>>>

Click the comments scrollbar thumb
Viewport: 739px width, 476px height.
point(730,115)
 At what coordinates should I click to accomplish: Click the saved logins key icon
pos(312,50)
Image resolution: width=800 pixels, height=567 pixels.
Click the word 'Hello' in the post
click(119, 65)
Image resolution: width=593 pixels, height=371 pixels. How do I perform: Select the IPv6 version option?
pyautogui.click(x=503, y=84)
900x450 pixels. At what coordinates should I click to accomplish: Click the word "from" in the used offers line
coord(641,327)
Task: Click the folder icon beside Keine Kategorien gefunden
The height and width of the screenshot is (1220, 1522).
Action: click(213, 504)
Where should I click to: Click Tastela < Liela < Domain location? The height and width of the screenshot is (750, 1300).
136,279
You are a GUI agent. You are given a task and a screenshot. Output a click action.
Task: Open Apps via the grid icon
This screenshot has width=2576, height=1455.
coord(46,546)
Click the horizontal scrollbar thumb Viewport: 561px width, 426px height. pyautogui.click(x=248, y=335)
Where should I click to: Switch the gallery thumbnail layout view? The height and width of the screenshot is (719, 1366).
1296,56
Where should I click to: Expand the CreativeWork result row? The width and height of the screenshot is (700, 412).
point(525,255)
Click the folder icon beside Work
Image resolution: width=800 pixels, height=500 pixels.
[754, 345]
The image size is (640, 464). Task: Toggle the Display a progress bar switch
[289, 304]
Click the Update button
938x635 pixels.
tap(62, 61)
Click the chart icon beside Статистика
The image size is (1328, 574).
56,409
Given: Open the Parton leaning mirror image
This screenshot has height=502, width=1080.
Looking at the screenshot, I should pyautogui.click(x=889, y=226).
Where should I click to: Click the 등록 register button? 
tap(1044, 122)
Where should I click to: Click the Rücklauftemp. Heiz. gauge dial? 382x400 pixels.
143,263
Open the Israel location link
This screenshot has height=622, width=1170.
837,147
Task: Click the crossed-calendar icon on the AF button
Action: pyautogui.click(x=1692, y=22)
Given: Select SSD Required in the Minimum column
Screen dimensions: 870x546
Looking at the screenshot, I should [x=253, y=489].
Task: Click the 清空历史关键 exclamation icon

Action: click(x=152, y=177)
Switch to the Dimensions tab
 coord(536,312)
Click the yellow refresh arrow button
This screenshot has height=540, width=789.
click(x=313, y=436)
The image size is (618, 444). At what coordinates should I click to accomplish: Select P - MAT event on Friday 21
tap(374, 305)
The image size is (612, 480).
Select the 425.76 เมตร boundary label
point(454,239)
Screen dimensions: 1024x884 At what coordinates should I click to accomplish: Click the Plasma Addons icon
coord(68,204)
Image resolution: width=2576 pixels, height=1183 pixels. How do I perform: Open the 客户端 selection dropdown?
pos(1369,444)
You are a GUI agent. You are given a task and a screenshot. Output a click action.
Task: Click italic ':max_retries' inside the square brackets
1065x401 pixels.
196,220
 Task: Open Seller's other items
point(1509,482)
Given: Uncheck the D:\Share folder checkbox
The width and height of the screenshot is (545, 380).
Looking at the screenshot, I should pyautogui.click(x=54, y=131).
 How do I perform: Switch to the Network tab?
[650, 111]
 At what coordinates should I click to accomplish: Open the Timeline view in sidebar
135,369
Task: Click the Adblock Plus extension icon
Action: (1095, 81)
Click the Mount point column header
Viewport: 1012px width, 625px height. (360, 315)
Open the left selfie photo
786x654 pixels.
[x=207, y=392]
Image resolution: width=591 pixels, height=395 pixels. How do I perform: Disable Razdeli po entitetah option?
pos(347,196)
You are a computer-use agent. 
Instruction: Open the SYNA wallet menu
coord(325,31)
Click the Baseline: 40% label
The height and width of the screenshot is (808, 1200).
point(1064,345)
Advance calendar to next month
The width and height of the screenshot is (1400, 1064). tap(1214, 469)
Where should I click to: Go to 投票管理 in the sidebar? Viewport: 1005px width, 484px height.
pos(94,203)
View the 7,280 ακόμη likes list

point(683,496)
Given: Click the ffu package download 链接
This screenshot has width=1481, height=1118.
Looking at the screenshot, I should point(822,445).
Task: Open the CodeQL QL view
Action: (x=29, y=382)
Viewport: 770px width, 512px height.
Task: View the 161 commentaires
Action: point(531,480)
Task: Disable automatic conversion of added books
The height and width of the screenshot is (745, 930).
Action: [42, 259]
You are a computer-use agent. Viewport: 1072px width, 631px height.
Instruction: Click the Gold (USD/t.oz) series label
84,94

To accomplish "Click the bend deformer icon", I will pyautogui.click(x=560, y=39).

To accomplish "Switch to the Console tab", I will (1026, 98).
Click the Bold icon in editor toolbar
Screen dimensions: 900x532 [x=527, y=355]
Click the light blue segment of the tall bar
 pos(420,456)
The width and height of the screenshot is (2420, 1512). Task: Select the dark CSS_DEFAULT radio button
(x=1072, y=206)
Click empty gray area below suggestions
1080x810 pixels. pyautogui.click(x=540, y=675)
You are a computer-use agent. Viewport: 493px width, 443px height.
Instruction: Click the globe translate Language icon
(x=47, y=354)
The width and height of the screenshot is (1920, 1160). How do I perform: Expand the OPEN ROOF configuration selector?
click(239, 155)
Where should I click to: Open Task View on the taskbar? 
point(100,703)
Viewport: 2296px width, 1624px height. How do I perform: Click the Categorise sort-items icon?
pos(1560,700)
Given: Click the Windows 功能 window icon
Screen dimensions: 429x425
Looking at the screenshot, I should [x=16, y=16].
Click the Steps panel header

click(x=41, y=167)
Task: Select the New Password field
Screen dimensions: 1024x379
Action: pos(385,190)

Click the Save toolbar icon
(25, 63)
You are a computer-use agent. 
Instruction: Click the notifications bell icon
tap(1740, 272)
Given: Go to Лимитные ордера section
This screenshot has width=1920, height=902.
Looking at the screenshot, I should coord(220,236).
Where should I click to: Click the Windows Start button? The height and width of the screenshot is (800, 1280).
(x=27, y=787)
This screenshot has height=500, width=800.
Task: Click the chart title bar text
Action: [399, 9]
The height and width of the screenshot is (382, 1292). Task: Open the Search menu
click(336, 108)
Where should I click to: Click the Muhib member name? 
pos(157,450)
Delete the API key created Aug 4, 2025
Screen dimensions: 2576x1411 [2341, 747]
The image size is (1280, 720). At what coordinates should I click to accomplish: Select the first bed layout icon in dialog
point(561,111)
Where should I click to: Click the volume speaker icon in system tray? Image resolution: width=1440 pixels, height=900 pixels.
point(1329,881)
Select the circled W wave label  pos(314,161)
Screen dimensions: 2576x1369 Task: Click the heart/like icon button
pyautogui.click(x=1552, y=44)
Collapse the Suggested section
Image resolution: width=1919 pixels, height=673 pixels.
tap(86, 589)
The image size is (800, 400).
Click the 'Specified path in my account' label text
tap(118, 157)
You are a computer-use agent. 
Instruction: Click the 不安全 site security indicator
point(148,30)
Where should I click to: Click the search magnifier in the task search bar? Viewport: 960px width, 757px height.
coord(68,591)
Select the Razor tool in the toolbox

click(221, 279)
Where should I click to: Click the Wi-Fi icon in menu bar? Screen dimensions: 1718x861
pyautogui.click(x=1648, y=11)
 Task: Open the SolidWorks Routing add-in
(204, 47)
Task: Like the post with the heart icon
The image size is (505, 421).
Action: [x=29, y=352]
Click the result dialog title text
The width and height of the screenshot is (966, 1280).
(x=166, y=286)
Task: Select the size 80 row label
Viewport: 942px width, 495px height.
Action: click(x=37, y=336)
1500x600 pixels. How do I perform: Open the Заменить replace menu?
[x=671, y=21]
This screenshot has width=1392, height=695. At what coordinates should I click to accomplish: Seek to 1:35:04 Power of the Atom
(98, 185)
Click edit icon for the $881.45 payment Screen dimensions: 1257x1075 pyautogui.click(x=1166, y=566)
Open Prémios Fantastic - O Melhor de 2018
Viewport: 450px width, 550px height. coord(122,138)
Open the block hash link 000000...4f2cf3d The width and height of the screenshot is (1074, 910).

<<<

Problem description | Please copy the lines of the material above exactly as they appear, starting at the line containing "The height and width of the screenshot is (382, 1292)." and ending at the line containing "Click edit icon".

Written solution |
The height and width of the screenshot is (382, 1292). Task: Open the Search menu
click(336, 108)
Where should I click to: Click the Muhib member name? 
pos(157,450)
Delete the API key created Aug 4, 2025
Screen dimensions: 2576x1411 [2341, 747]
The image size is (1280, 720). At what coordinates should I click to accomplish: Select the first bed layout icon in dialog
point(561,111)
Where should I click to: Click the volume speaker icon in system tray? Image resolution: width=1440 pixels, height=900 pixels.
point(1329,881)
Select the circled W wave label  pos(314,161)
Screen dimensions: 2576x1369 Task: Click the heart/like icon button
pyautogui.click(x=1552, y=44)
Collapse the Suggested section
Image resolution: width=1919 pixels, height=673 pixels.
tap(86, 589)
The image size is (800, 400).
Click the 'Specified path in my account' label text
tap(118, 157)
You are a computer-use agent. 
Instruction: Click the 不安全 site security indicator
point(148,30)
Where should I click to: Click the search magnifier in the task search bar? Viewport: 960px width, 757px height.
coord(68,591)
Select the Razor tool in the toolbox

click(221, 279)
Where should I click to: Click the Wi-Fi icon in menu bar? Screen dimensions: 1718x861
pyautogui.click(x=1648, y=11)
 Task: Open the SolidWorks Routing add-in
(204, 47)
Task: Like the post with the heart icon
The image size is (505, 421).
Action: [x=29, y=352]
Click the result dialog title text
The width and height of the screenshot is (966, 1280).
(x=166, y=286)
Task: Select the size 80 row label
Viewport: 942px width, 495px height.
Action: click(x=37, y=336)
1500x600 pixels. How do I perform: Open the Заменить replace menu?
[x=671, y=21]
This screenshot has width=1392, height=695. At what coordinates should I click to accomplish: Seek to 1:35:04 Power of the Atom
(98, 185)
Click edit icon for the $881.45 payment Screen dimensions: 1257x1075 pyautogui.click(x=1166, y=566)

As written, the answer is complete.